Meaning: I will strive diligently to break them. The essence of al-kayd (plotting) is the use of stratagem to bring about harm while manifesting the contrary; it necessitates exertion, and thus, it is used here to denote that. It signals the difficulty of seizing the opportunity and that it is dependent upon employing artifice so that they might be cautious in guarding them, thereby making the triumph over the objective more complete in its rebuke. This was, on his part (peace be upon him), a resolve to guide them toward the realization of their misguidance through another method. This is not contradicted by what has been narrated from Qatadah, who said: "We believe he (peace be upon him) said this where they could not hear him." It has been said that one man among them heard it, and others say a group of their weaker ones, those who were walking at the end of the procession on the day they went out to the festival. The idols were seventy, and it is also said seventy-two.
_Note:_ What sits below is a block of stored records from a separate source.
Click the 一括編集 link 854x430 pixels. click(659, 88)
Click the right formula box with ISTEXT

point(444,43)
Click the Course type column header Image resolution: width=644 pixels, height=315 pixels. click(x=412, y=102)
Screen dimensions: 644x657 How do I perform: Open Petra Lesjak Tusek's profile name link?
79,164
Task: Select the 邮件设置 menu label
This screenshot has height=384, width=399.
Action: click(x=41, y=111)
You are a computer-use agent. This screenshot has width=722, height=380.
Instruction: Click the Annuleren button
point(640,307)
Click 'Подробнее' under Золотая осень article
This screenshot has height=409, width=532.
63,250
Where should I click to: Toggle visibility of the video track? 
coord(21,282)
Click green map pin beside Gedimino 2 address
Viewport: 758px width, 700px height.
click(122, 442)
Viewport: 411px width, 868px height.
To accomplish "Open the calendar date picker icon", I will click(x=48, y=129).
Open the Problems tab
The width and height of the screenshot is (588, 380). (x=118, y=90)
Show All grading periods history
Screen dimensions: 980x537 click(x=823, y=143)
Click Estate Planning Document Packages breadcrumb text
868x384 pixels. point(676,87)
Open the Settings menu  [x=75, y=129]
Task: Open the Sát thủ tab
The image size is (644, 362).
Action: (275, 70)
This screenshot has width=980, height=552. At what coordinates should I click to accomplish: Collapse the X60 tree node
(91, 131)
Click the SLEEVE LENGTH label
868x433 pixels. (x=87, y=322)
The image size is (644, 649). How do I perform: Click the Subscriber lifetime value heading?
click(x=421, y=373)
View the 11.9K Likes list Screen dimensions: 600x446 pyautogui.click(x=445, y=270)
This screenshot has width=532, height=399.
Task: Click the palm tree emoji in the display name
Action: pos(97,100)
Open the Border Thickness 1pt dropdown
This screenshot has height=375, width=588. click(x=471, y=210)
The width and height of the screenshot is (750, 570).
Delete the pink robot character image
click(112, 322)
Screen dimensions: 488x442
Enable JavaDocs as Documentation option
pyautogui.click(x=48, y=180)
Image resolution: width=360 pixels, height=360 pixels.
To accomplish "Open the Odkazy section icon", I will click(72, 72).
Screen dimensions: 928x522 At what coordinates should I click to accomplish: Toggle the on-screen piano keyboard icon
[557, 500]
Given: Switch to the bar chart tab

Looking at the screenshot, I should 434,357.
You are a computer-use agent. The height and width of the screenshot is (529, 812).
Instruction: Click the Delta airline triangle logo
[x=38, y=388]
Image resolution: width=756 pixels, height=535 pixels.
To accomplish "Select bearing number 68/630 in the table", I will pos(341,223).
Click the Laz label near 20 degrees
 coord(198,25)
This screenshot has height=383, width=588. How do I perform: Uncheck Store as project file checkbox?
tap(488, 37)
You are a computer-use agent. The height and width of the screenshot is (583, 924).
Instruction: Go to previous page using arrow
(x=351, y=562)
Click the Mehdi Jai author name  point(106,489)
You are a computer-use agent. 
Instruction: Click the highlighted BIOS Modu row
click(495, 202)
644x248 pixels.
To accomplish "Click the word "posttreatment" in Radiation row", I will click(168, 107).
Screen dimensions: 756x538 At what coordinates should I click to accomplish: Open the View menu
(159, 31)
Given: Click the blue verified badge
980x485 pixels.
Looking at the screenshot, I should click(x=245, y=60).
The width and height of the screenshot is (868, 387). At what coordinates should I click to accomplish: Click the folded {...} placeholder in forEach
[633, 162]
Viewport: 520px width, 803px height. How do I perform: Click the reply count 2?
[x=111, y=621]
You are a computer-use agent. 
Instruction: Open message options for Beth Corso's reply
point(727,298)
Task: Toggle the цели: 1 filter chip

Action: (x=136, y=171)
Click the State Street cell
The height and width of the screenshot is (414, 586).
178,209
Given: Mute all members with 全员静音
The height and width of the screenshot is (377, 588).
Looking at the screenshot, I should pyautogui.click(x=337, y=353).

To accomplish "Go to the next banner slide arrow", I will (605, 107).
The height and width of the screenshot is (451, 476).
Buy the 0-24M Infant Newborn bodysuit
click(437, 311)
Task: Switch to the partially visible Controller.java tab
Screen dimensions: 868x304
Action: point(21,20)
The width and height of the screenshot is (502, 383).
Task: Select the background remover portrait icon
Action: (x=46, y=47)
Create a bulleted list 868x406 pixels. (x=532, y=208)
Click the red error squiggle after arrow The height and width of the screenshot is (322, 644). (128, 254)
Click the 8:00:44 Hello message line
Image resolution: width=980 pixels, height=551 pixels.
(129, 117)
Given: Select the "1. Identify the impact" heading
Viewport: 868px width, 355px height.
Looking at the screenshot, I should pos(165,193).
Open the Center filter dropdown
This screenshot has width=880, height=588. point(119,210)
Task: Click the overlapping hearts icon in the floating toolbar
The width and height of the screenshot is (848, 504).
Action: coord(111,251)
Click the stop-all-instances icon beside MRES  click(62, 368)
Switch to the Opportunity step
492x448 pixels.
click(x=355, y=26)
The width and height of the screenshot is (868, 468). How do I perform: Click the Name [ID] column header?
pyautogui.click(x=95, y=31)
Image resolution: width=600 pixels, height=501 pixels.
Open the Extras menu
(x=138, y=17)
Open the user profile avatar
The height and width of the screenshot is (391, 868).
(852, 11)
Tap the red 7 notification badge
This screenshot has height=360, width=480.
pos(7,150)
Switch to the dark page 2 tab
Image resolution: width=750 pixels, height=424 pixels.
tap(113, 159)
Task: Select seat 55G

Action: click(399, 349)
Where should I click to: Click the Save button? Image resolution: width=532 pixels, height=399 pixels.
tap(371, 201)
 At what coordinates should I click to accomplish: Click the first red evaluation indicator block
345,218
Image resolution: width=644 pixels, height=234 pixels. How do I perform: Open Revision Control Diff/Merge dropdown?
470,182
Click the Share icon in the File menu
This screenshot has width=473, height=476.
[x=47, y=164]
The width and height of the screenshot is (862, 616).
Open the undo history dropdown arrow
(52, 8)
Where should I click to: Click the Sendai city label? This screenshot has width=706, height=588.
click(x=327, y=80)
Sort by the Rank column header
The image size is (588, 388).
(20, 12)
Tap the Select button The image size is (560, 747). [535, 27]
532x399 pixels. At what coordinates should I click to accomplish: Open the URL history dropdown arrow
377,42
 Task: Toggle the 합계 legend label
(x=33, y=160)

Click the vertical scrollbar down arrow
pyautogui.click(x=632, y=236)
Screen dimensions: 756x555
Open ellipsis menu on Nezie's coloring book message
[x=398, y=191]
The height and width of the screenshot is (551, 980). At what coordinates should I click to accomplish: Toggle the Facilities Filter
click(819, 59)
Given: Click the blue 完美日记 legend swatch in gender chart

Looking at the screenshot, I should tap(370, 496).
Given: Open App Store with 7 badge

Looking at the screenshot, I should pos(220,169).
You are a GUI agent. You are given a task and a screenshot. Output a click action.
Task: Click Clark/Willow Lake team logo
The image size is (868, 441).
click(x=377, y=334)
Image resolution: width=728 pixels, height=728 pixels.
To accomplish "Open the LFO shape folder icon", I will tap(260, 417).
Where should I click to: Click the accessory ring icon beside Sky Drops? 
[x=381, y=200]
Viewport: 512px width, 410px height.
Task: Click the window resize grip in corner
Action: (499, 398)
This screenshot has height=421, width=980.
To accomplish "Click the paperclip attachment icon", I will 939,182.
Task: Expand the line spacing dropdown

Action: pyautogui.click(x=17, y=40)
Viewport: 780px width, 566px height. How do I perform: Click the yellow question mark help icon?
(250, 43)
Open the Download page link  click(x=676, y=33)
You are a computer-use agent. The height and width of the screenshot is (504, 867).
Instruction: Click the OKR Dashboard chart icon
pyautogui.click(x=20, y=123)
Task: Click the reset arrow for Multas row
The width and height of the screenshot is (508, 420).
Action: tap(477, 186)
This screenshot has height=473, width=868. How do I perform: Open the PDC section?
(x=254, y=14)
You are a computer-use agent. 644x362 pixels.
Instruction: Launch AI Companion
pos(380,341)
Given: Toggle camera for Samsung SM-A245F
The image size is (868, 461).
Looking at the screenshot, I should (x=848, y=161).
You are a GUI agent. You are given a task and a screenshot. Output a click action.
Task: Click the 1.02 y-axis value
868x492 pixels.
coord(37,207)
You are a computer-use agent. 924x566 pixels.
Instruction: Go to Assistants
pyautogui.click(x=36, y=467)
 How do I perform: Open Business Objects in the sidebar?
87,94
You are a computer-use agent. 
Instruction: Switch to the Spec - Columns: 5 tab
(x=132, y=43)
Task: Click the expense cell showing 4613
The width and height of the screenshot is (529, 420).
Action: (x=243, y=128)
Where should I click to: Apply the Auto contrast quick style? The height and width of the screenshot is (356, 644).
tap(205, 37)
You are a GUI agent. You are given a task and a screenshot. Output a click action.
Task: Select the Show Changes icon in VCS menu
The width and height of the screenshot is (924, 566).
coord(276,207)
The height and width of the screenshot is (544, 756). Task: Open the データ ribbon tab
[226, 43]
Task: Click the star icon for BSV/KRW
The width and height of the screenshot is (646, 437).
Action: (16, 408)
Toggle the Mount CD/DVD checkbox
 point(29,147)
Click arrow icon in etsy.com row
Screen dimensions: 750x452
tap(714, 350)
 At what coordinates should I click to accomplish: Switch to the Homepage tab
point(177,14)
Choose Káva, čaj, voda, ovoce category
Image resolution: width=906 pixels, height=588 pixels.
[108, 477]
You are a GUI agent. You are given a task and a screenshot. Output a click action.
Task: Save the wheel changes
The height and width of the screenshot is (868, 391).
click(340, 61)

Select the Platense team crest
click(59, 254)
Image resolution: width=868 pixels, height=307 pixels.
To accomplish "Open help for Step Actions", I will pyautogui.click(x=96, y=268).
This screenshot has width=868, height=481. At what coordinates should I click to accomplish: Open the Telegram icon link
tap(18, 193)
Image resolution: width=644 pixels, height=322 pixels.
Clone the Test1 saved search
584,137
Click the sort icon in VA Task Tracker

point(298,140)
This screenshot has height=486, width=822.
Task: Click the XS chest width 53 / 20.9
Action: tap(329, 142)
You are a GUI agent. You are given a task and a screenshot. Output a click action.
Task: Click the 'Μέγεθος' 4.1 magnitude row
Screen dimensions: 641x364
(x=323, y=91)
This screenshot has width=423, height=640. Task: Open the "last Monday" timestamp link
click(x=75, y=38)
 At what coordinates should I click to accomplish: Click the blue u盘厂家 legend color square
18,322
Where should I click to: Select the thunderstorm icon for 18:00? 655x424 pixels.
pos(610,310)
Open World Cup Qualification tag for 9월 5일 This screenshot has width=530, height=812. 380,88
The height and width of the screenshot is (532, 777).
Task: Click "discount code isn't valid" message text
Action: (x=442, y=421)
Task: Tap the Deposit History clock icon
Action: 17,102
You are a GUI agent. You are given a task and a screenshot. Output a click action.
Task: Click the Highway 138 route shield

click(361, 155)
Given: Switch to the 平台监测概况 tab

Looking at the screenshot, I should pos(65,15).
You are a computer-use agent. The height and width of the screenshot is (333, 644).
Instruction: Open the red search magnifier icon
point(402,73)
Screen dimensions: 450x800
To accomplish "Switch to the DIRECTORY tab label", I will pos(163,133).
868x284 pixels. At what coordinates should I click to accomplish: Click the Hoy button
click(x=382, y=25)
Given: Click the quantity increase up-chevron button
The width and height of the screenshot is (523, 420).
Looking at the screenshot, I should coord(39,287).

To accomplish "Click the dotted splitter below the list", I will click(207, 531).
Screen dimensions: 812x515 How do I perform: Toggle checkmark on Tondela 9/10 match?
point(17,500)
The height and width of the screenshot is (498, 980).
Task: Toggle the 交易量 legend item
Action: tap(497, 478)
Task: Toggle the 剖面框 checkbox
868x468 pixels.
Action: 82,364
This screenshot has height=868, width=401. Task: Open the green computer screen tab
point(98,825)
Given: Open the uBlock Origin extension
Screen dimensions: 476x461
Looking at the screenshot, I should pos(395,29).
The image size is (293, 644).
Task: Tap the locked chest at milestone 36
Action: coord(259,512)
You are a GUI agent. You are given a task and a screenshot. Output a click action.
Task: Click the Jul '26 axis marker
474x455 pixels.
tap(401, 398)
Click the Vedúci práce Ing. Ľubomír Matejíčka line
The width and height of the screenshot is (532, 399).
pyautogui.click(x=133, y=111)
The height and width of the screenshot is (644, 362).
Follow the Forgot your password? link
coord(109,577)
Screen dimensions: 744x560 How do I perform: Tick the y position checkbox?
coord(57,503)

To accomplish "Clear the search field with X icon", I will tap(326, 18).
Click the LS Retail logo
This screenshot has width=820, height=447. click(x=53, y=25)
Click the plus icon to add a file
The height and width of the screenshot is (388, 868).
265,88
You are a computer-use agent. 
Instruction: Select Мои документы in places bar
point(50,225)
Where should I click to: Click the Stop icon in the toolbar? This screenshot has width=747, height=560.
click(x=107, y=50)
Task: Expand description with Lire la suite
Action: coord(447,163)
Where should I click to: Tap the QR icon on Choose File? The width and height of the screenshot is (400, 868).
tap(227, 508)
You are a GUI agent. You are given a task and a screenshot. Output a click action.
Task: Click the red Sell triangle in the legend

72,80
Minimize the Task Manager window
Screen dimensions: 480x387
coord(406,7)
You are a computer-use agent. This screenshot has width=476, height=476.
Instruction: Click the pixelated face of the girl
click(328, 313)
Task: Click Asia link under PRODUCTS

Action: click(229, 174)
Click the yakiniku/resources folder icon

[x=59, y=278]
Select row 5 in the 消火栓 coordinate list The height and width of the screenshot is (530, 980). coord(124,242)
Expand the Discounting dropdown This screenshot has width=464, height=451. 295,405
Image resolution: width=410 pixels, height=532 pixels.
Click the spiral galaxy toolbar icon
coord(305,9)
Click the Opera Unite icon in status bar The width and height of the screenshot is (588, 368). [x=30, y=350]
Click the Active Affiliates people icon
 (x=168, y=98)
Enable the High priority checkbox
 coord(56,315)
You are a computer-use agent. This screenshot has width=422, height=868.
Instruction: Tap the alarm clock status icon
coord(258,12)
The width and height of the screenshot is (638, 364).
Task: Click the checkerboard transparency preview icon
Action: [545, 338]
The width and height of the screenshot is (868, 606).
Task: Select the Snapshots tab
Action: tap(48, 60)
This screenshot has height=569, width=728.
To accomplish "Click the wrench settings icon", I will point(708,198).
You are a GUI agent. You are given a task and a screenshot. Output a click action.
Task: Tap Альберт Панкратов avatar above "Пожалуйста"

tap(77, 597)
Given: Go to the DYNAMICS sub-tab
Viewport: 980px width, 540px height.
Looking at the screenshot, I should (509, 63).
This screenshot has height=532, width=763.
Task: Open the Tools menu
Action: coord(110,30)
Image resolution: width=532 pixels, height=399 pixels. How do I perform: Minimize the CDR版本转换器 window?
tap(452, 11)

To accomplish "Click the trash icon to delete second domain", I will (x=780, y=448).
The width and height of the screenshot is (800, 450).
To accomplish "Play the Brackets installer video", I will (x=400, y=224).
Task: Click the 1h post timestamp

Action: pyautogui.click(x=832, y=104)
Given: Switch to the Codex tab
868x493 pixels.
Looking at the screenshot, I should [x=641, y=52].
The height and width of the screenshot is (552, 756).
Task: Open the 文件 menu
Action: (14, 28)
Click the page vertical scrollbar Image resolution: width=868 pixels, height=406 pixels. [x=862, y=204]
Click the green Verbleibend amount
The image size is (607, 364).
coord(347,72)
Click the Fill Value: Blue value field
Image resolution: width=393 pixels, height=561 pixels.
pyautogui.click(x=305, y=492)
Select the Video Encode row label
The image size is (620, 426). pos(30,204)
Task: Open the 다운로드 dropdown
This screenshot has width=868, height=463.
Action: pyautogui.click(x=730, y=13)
Mu'adh ibn Jabal and Ahmad ibn Hanbal read it as Billahi (بِاللهِ) with the Ba—the second letter of the alphabet—which is the fundamental letter of oath-taking, as it enters upon both manifest nouns and pronouns, and the verb of the oath is explicitly stated or omitted with it. The Ta is a substitute for the Waw, as in tujah (تجاه). The Waw stands in the place of the Ba due to the affinity between them, given that both are labial consonants, and because the Waw conveys a meaning close to that of attachment, as mentioned by many grammarians. However, this was critiqued in al-Bahr on the grounds that there is no evidence for this, and al-Suhayli refuted it. What inquiry demands is that none of these letters is an origin for the other. Some differentiate between the Ba and the Ta by noting that the Ta carries an additional nuance of astonishment (ta'ajjub). The astonishment here concerns his (peace be upon him) embarking upon an affair involving such risk. The consensus of grammarians is that it is permissible for the Ta to carry the sense of astonishment, and it is permissible for it not to, while it is the Lam (in the oath) that requires the sense of astonishment. Others differentiate between them in usage, noting that the Ta is not used except with the Majestic Name of Allah or with "Lord" (Rabb) when annexed to the Ka'bah, albeit rarely.

"After you have turned your backs..."

Meaning: From their worship toward your festival. Isa ibn Umar read it as tawallaw (تولوا), derived from al-tawalli (turning away), by omitting one of the two Tas—the second according to the Basrans, and the first according to Hisham. This reading is supported by the words of the Exalted: "So they turned away from him, retreating."